E quanto a repetir-se? Já foi dito que Rubem Fonseca costuma lançar mão de fórmulas recorrentes e compor personagens “tipos”, conforme vê Aline Andrade Pereira (2009). Já Sérgio Augusto (1988), por seu turno, afirmou, em crítica sobre Vastas

emoções e pensamentos imperfeitos publicada na Folha de S. Paulo, que

Um mesmo herói atravessa toda a ficção do nosso escritor número um. Ele só muda a profissão. E em qualquer uma – seja ele um detetive, como o “Mandrake de “A Grande Arte”, ou um escritor, como o Gustavo Flávio de “Bufo & Spallanzani” – exibe as mesmas características: é paródico, inteligente, culto, cosmopolita, cético, irreverente, pernóstico e, acima de tudo, garanhão. [...] A exemplo de Hitchcock, Rubem Fonseca adora se repetir.34

Mesmo um fã assumido do autor como Deonísio da Silva reconhece que ele se repete em sua matéria-prima ficcional (a violência urbana, p. ex.), mas ressalta que Fonseca demonstra sua inventividade no modo como narra em cada novo livro.

A leitura pode evitar também que se tente escrever, desjeitosamente, o que já foi escrito. E permite contar o que já foi contado, com competência. Como se sabe, somos fadados a repetir tudo, pois tudo já foi dito. Rubem Fonseca não escapa dessa norma universal. Tampouco a ignora. Repete-se há vários anos[...], mas em nenhum momento se repete da mesma maneira, conta do mesmo modo ou narra da forma que já narrou. Original e surpreendente essa sua capacidade de inovar o modo como nos narra os enredos imaginados! Isso é literatura. A forma é que dá o conteúdo, o como é narrado é que dimensiona o que narra. O resto está na crônica policial dos jornais e... de muitos outros livros. (SILVA, D. 1996, p. 97, grifos do autor).

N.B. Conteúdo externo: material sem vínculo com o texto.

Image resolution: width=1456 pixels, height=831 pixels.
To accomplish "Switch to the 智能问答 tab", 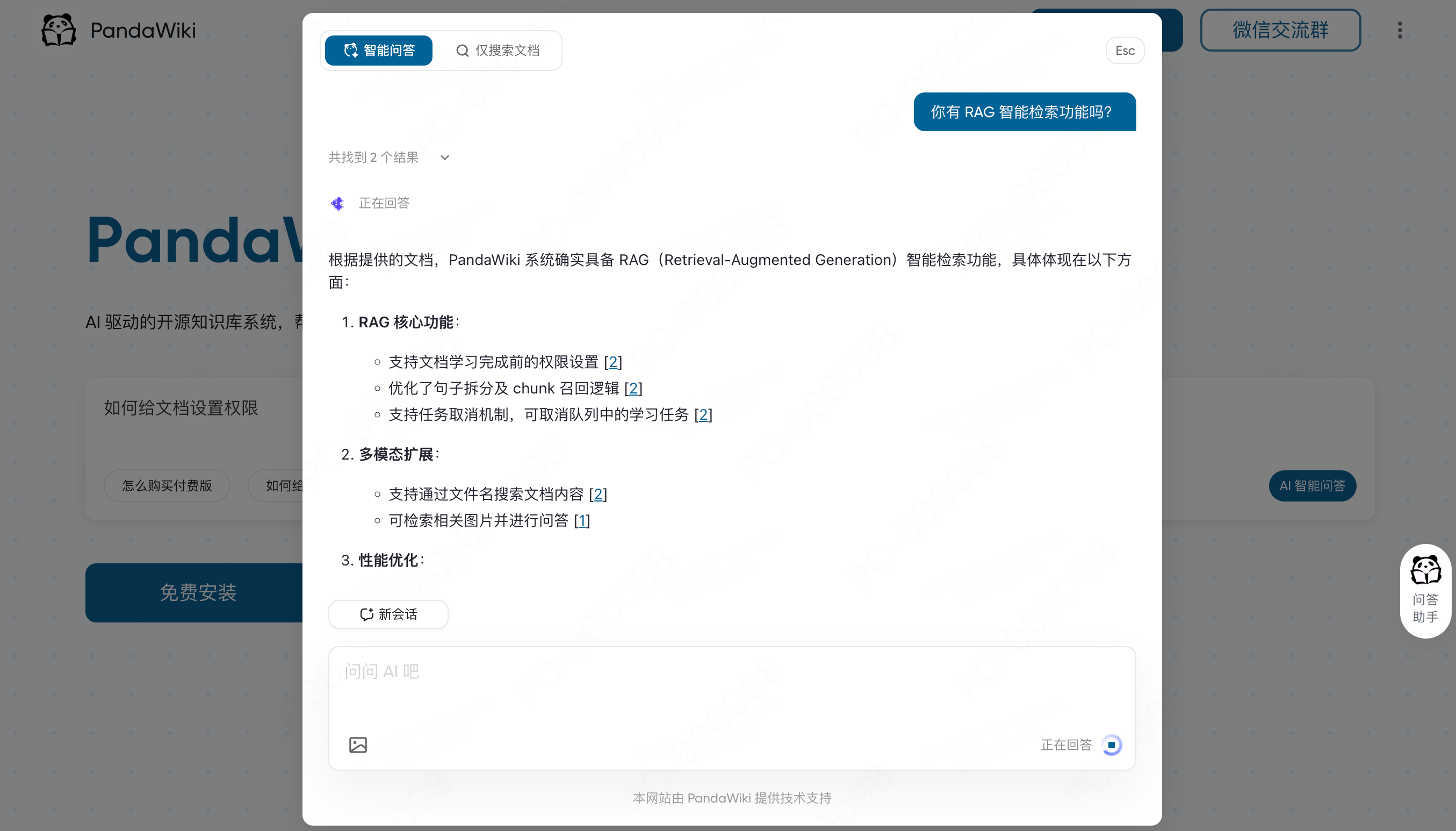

Outro tópico levantado pelo protagonista de “Bufo” é a defesa da objetividade. Gustavo Flávio se orgulha de em seus livros os leitores não precisarem interromper a leitura para “averiguar no dicionário o cunho vernáculo de um vocábulo”, como brincou Manuel Bandeira em seu “Poética”.

Li numa entrevista do Borges que ele se orgulhava de nunca ter escrito uma palavra difícil que levasse o leitor a procurar o dicionário. Me parece que palavreado difícil é bom apenas para esses filósofos franceses que entram na moda e dela saem ciclicamente [...] e que não tendo o que dizer, optam por ser verborragicamente crípticos; tal como os médicos fazem ininteligível a caligrafia das suas receitas para se ungirem de mais autoridade. (FONSECA, 2007, p.124).

O conto “H.M.S. Cormorant em Paranaguá” e o romance Bufo & Spallanzani ilustram, como procuramos demonstrar, a metaficção em uma de suas representações mais visíveis: a exposição e a reflexão sobre o ato de escrever, um “artifício muito valorizado” por escritores pós-modernos, de acordo com David Lodge (2011, p. 21).